Exercise directions
Repeat the lines from the one containing "Given: Tap the" through the last line of the data, exactly, pictures omitted.

Data provided
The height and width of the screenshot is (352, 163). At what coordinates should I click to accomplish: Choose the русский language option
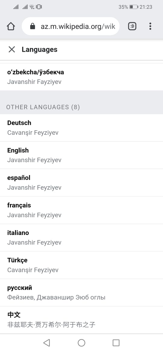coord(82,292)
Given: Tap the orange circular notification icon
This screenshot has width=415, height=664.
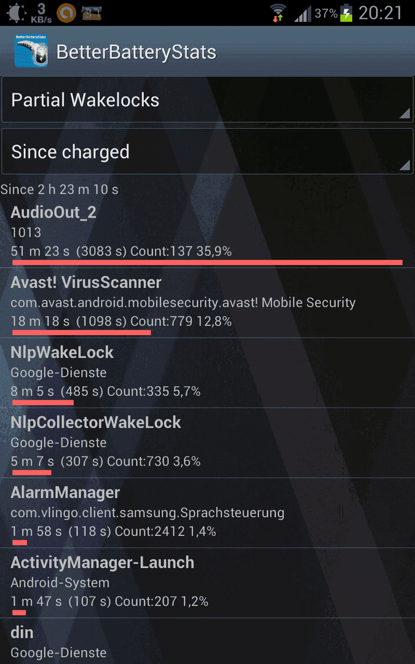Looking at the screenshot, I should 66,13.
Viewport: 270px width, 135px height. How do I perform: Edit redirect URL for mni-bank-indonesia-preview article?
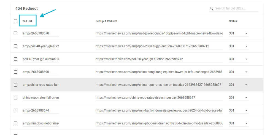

Answer to this exercise
Given: Tap the orange circular notification icon
This screenshot has width=415, height=664.
Looking at the screenshot, I should 66,13.
Viewport: 270px width, 135px height. How do I perform: Edit redirect URL for mni-bank-indonesia-preview article?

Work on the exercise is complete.